What is required »
Where a line in the data below includes the word "computer", count it. State the total and nothing more.

Top of Source records

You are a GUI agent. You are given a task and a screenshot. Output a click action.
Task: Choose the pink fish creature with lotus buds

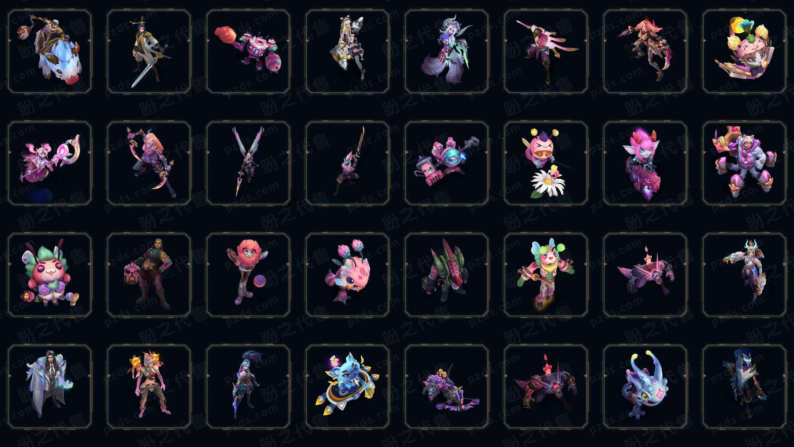(347, 275)
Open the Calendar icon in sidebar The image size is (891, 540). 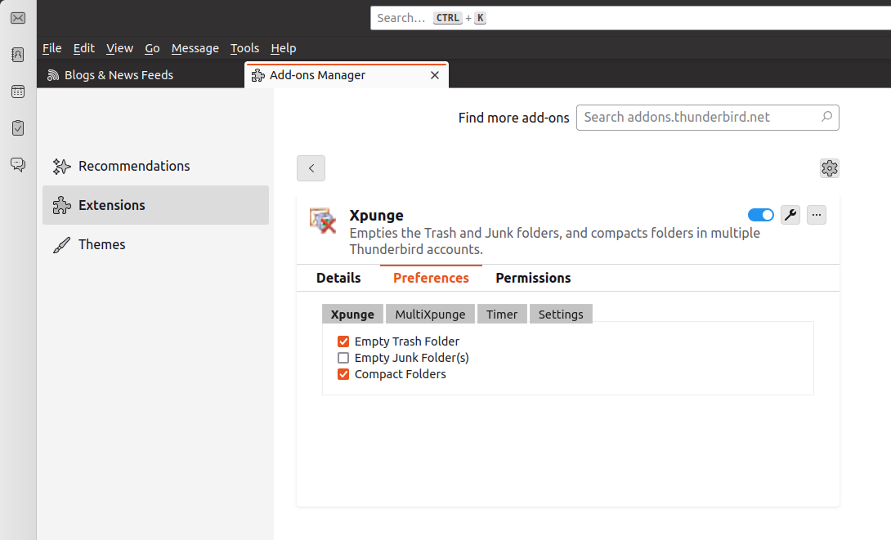[18, 91]
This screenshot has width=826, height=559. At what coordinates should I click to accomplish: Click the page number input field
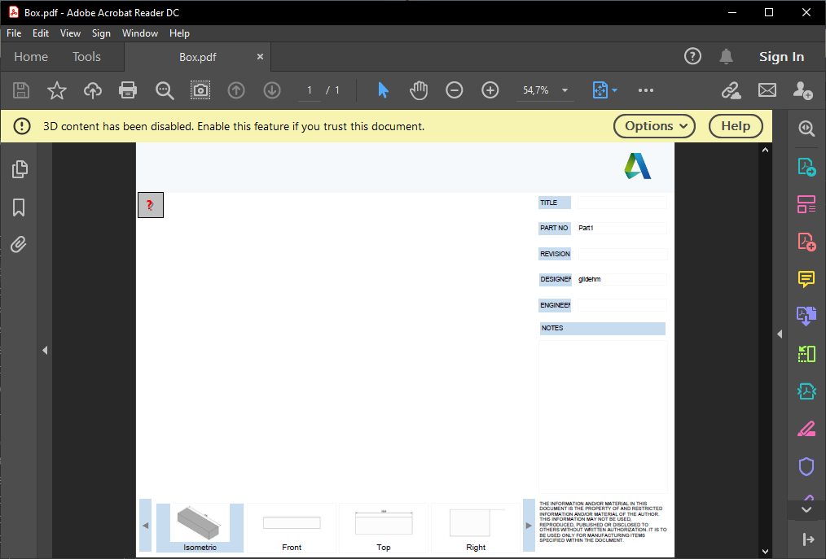pyautogui.click(x=308, y=90)
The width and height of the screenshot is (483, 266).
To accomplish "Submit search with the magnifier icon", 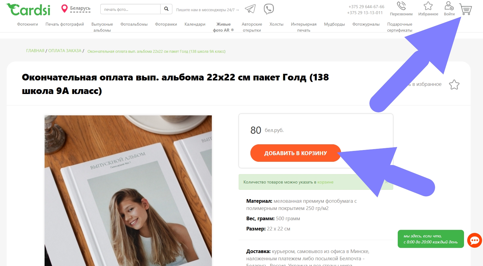I will [166, 9].
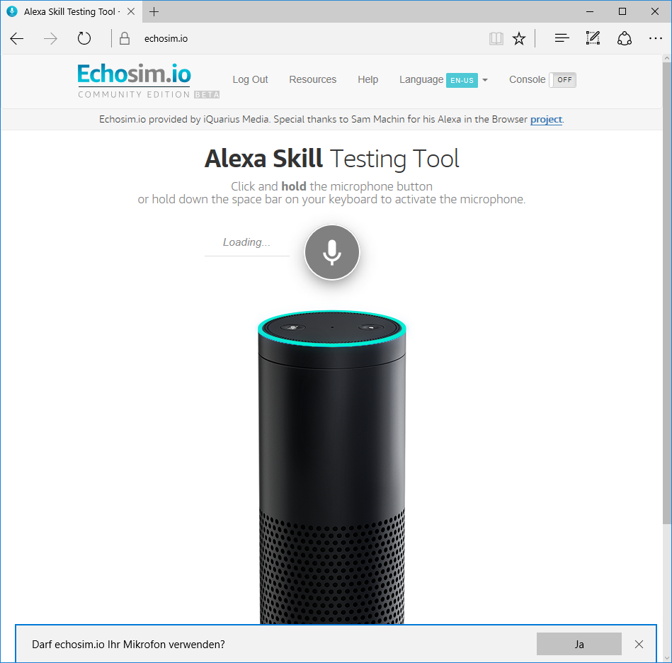Viewport: 672px width, 663px height.
Task: Refresh the page with reload icon
Action: point(84,39)
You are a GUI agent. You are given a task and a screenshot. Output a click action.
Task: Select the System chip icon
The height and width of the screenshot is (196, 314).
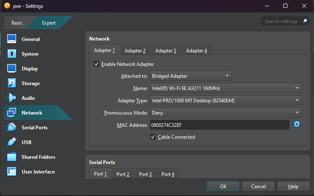pos(11,54)
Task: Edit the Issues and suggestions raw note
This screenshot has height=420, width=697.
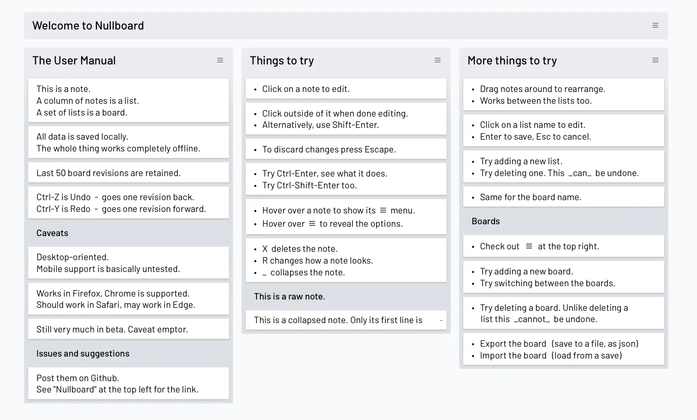Action: [x=83, y=353]
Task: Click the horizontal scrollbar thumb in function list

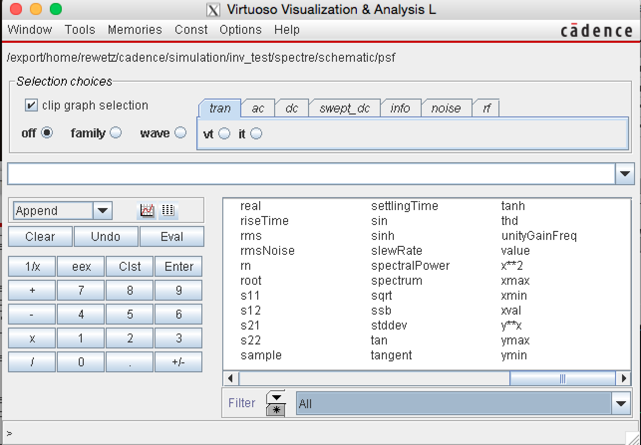Action: click(563, 379)
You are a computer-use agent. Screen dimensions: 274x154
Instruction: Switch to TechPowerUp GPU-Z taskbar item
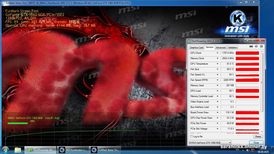tap(40, 150)
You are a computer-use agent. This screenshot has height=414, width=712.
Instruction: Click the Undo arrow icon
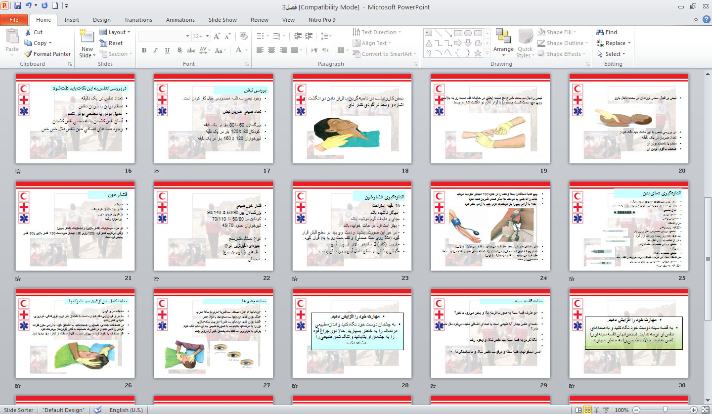[29, 6]
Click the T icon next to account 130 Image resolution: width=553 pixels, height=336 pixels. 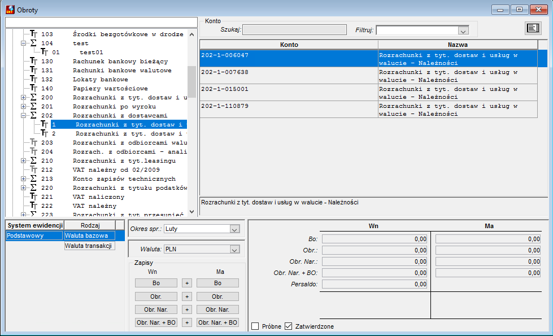click(x=33, y=61)
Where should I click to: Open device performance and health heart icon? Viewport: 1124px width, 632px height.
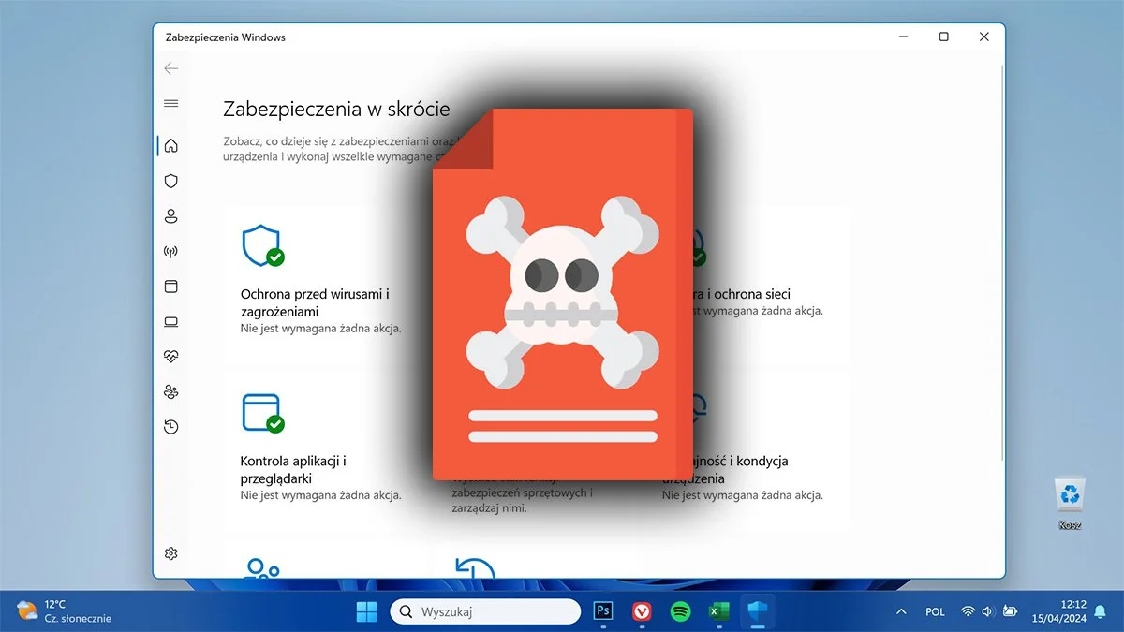coord(170,356)
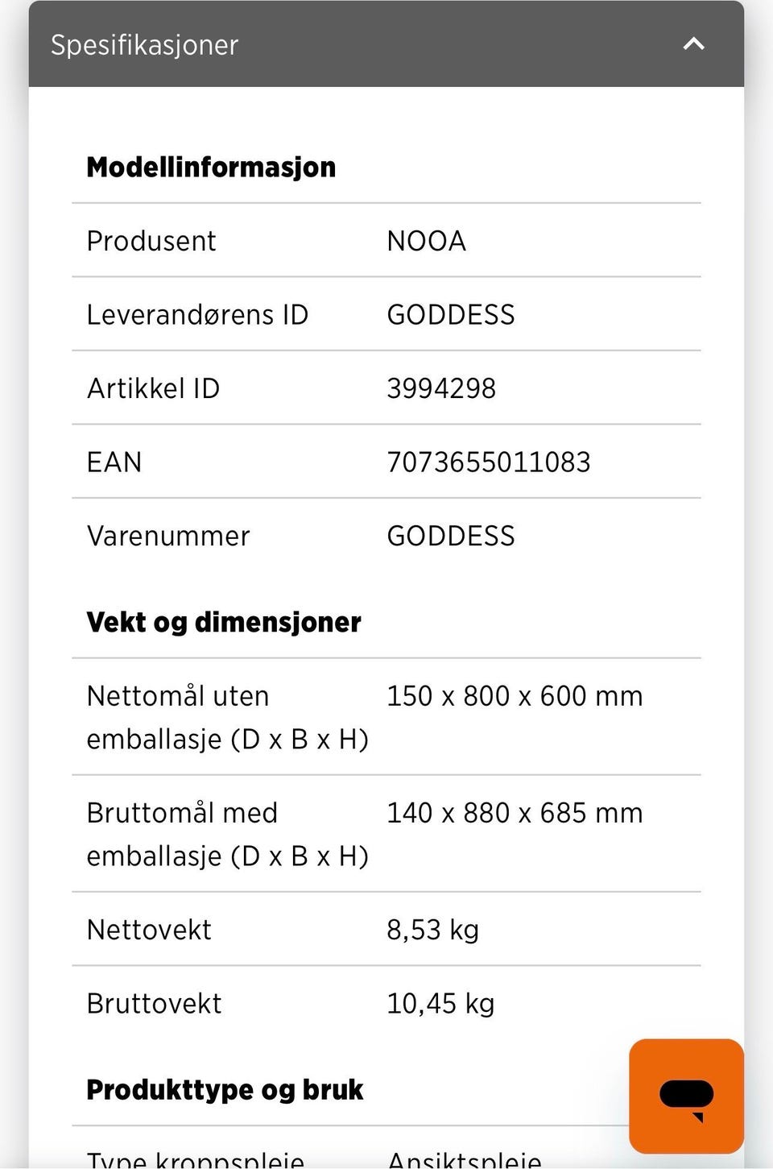This screenshot has width=773, height=1169.
Task: Click the Ansiktspleie value at bottom
Action: click(x=464, y=1160)
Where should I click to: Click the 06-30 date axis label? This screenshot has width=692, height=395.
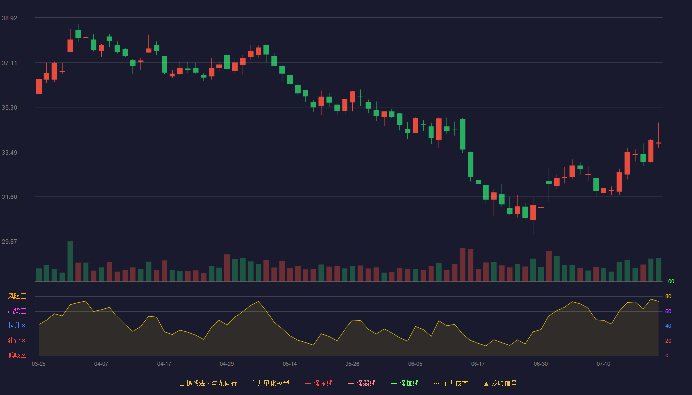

Bottom of Source records

Response for this exercise »
2